# Меряемся-у кого больше?



## Кирилл

Привет!
Сразу говорю- у меня до 36 местами было!!!
В аэропорту.
И аж 15 сантиметров в высоту выпадало...снега.
А 36 мороза,знаете ли,не шутка!
В четверг.
У кого какие метеорекорды?


----------



## akok

+16


----------



## machito

А я дар речи потерял )) оформление сайта супер )) новый год уже пришел он здесь ))
так что с погодой всё в поряде, едем дальше : New_russian:


----------



## Сашка

а я подумал пиписьками меряемся)))) Уже хотел спросить - как оно, не мешает?



Koza Nozdri написал(а):


> У кого какие метеорекорды?


а на антарктической станции Восток −89,2 °C )))


----------



## Severnyj

+2


----------



## iskander-k

+ 19 вчера было


----------



## Кирилл

*iskander-k*, как харашо у вас...

_Добавлено через 35 секунд_
А Москву завалило говорят на днях.


----------



## Severnyj

В прошлом году примерно в это же время уже также заваливало. Уже на четверть растаяло. Просто обычный снег шел без перерыва 2 дня, а потом еще и ледяным дождем поверх залило.


----------



## Кирилл

У нас так тоже было тогда.техника ни черта не убирала.
Вообще.
Ездили по сугробам-я себе Волгу тогда взял,гоняли с пацанами на озерах и по этим сугробам городским...до весны Волга в металлолом превратилась...хотя это и так металлолом с конвейера!

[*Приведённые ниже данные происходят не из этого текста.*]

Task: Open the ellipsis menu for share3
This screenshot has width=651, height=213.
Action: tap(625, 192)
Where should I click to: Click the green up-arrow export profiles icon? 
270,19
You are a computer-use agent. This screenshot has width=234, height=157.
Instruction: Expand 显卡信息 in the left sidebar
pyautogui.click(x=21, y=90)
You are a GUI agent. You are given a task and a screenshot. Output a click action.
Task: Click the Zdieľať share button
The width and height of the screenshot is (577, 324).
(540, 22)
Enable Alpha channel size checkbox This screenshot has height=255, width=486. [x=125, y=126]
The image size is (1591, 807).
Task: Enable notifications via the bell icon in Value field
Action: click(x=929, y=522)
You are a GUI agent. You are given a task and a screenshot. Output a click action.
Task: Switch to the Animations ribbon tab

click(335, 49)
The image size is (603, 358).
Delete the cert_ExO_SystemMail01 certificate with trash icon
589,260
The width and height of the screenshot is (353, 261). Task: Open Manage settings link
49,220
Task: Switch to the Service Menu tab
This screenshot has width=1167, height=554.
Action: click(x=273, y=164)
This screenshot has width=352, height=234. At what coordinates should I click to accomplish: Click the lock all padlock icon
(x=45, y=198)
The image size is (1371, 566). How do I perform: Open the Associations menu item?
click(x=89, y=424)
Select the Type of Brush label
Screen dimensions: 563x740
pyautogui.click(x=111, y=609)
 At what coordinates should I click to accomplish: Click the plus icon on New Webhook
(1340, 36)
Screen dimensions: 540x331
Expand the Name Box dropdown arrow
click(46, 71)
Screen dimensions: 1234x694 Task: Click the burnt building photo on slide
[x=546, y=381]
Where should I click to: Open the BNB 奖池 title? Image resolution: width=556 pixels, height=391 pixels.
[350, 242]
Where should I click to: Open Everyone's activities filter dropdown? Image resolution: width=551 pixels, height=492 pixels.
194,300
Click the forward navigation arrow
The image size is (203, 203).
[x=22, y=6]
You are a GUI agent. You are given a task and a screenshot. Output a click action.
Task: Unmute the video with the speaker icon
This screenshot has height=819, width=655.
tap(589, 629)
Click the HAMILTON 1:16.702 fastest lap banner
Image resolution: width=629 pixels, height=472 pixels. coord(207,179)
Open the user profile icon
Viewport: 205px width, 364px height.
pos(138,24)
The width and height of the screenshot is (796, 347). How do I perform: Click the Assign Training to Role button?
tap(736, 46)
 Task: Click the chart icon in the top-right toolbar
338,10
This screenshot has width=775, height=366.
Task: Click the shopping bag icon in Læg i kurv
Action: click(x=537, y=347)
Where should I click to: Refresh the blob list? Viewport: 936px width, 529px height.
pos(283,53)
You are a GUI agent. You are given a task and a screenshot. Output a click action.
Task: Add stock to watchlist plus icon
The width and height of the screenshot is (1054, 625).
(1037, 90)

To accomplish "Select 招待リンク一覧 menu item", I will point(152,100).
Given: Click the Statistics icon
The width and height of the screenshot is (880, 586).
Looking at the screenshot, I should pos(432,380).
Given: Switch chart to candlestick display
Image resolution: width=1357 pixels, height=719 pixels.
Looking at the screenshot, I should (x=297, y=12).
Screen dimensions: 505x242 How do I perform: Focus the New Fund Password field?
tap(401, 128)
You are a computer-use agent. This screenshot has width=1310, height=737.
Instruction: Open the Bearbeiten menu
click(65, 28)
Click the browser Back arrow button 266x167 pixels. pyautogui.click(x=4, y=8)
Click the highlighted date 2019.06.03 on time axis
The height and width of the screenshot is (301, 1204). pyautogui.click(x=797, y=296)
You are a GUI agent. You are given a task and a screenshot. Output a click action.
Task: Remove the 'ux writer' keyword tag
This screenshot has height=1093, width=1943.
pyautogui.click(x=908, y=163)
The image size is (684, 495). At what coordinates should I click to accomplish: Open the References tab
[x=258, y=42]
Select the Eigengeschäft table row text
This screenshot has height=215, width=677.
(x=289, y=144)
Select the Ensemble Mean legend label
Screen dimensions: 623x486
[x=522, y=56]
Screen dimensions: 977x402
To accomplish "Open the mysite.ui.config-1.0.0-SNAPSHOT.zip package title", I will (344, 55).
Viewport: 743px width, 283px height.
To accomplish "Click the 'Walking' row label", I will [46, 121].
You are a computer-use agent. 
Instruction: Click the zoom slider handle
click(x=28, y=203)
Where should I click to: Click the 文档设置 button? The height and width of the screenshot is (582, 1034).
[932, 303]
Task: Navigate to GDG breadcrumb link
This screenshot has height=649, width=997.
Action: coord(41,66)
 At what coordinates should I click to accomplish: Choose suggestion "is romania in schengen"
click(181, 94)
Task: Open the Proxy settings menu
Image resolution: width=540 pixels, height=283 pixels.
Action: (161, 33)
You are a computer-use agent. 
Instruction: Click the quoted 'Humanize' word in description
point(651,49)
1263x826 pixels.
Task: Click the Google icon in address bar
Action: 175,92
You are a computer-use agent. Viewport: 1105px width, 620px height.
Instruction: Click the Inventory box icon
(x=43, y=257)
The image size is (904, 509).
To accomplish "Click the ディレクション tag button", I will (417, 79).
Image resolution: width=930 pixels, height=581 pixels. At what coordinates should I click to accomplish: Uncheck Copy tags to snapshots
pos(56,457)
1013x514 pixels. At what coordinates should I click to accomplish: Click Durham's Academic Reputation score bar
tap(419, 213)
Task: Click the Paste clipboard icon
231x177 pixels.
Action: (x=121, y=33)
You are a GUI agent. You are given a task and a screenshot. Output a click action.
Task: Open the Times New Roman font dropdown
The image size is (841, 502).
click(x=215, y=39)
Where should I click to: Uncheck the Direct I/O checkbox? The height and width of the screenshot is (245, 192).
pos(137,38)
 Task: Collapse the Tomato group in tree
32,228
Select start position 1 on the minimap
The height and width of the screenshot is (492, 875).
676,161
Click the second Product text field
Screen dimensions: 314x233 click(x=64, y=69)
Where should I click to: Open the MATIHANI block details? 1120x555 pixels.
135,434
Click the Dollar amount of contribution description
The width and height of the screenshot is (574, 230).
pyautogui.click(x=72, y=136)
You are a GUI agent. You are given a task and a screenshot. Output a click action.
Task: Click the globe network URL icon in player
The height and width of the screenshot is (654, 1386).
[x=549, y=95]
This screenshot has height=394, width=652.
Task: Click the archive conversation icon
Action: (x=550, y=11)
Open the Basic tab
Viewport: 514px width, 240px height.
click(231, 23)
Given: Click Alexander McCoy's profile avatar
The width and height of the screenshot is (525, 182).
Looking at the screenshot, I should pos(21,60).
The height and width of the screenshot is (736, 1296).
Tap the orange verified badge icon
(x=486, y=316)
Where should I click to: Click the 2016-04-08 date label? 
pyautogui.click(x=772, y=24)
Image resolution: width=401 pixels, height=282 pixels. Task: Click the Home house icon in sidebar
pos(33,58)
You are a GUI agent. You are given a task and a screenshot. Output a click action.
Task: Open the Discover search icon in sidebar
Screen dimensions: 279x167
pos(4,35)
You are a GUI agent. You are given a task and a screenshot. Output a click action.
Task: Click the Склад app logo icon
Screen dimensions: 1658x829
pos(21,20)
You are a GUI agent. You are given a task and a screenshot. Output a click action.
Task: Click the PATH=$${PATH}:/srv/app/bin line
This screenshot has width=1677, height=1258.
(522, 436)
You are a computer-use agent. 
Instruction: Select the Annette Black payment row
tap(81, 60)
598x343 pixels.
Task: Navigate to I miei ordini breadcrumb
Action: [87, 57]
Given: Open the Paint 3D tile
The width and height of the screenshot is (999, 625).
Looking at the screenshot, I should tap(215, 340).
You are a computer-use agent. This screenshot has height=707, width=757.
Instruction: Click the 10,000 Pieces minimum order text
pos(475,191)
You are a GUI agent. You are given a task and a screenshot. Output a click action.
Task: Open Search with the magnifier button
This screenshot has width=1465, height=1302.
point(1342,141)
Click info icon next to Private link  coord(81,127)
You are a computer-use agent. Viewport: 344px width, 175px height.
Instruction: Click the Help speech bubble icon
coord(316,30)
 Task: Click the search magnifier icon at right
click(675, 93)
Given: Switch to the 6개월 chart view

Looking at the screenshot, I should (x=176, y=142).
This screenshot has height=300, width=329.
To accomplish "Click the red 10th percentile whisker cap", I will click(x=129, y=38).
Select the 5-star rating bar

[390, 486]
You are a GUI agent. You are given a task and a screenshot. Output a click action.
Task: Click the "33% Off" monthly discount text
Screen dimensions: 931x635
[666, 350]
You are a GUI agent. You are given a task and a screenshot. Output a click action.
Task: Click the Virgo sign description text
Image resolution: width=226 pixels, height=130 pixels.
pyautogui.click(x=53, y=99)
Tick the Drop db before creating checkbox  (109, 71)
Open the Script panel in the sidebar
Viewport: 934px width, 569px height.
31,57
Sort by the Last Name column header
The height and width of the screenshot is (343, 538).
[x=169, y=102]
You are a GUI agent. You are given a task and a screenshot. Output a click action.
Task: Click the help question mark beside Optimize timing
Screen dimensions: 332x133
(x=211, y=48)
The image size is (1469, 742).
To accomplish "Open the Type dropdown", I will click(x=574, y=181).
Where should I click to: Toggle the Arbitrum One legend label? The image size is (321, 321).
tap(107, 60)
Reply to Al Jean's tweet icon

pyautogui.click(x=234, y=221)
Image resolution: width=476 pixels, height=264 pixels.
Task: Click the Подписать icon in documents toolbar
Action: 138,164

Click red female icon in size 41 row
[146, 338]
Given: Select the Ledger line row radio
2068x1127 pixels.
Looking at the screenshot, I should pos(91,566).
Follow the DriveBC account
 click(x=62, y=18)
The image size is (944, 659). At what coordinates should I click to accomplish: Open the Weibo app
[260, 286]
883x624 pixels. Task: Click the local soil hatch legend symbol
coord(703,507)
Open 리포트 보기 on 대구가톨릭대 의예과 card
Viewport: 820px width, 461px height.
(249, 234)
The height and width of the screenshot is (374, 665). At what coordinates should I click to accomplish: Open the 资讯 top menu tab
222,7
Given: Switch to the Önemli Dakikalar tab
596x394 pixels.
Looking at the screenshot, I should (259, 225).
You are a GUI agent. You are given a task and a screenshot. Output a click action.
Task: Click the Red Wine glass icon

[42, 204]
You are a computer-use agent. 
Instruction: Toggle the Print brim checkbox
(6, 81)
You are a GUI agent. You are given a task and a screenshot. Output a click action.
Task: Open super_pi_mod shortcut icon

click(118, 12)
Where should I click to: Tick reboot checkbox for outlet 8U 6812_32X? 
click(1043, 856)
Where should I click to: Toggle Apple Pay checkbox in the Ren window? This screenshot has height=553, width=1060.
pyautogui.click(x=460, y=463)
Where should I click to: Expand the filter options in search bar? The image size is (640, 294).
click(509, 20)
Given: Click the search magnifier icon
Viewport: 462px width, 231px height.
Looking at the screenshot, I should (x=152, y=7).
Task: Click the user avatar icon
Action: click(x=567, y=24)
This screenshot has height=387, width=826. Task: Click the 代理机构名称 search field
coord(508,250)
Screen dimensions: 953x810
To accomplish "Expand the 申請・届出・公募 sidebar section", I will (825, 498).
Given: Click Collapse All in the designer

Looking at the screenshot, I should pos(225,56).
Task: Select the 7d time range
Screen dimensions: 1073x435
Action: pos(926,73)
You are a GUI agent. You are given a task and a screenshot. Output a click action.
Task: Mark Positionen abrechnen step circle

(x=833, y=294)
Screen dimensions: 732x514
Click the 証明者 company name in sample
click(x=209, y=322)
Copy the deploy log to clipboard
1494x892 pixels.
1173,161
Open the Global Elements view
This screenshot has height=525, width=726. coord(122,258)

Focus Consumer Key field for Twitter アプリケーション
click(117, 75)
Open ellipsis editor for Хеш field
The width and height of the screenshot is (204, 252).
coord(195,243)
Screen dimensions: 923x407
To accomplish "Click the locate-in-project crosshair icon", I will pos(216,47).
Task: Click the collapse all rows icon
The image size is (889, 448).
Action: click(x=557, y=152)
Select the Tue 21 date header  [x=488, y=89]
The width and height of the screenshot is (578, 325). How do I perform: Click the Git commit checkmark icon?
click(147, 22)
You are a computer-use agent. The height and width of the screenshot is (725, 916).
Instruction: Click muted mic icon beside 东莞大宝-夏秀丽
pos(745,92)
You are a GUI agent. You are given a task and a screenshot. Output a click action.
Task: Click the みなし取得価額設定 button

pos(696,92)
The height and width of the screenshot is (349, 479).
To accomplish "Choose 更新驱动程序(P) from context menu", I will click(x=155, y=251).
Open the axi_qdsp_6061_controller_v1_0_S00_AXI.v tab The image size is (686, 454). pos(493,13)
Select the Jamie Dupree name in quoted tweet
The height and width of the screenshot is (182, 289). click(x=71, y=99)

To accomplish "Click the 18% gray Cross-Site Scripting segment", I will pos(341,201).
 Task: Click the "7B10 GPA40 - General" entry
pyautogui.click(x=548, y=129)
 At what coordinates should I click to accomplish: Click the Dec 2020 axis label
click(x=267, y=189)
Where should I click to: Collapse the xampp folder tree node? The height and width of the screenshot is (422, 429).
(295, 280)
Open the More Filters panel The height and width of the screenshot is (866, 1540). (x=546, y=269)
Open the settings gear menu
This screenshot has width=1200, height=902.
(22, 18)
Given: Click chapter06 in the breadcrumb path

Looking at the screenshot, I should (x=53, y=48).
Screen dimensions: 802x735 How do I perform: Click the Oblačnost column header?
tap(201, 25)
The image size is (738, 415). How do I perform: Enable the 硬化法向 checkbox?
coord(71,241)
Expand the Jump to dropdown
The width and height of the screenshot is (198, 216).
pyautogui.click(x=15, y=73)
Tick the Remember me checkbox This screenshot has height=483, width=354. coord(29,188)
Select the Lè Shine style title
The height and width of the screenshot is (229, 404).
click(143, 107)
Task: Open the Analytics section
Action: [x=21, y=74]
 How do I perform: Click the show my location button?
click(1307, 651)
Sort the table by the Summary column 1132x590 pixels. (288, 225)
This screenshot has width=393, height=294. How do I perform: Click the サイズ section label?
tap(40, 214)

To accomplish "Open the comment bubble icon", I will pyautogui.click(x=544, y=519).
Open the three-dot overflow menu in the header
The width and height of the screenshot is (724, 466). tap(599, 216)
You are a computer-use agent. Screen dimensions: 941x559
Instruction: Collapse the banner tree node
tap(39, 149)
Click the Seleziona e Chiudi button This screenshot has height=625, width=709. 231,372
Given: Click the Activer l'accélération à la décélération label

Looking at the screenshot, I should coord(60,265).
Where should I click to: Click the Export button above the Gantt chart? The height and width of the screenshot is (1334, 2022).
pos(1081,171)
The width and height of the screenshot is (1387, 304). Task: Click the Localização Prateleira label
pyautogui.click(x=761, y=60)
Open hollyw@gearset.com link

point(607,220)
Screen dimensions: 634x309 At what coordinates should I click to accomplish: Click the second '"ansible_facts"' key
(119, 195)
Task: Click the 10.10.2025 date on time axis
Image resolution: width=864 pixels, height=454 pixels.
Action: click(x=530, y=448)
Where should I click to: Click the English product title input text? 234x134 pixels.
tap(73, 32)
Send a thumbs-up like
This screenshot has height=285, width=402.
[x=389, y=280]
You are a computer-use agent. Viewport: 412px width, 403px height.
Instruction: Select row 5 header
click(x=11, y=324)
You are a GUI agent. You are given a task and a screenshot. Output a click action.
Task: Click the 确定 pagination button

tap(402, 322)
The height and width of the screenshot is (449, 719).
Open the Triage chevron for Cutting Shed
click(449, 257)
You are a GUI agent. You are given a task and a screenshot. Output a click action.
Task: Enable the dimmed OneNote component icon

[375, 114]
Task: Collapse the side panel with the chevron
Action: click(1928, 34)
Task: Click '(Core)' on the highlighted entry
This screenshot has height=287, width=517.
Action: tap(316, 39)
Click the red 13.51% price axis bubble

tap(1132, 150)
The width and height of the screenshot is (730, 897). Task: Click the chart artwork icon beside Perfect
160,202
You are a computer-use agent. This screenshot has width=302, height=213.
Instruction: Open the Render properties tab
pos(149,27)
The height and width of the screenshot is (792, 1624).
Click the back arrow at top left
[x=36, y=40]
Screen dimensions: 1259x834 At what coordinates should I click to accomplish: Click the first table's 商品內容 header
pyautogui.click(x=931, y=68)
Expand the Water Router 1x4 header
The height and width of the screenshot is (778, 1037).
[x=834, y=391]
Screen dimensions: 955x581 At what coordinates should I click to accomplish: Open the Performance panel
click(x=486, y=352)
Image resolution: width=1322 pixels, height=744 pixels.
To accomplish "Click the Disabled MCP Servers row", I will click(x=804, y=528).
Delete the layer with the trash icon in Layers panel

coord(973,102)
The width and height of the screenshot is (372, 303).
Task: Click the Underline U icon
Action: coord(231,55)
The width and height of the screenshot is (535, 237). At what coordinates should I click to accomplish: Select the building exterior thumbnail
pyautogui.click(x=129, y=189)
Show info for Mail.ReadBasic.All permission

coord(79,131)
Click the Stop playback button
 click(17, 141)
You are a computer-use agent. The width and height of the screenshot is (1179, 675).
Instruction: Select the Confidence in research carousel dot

_Добавлено через 30 секунд_
Но не убирали тока 2 месяца.


----------



## Кирилл

Сашка написал(а):


> а я подумал пиписьками меряемся))))


Ты первый)))


----------



## vasilina

у меня +10 по Цельселю. Снегом и не пахнет


----------



## machito

У нас юг сибири, утром было -30 сейчас -29 :yess:


----------



## Кирилл

У меня пока больше всех!...


----------



## machito

Koza Nozdri написал(а):


> У меня пока больше всех!...



*Koza Nozdri*, рано радуешься замеры ещё не делали...


----------



## Mila

+7. Идет дождь. Дня через 3 обещали -5 и гололед.


----------



## shestale

Наконец-то тепло, всего -20...но обещают опять до -35)))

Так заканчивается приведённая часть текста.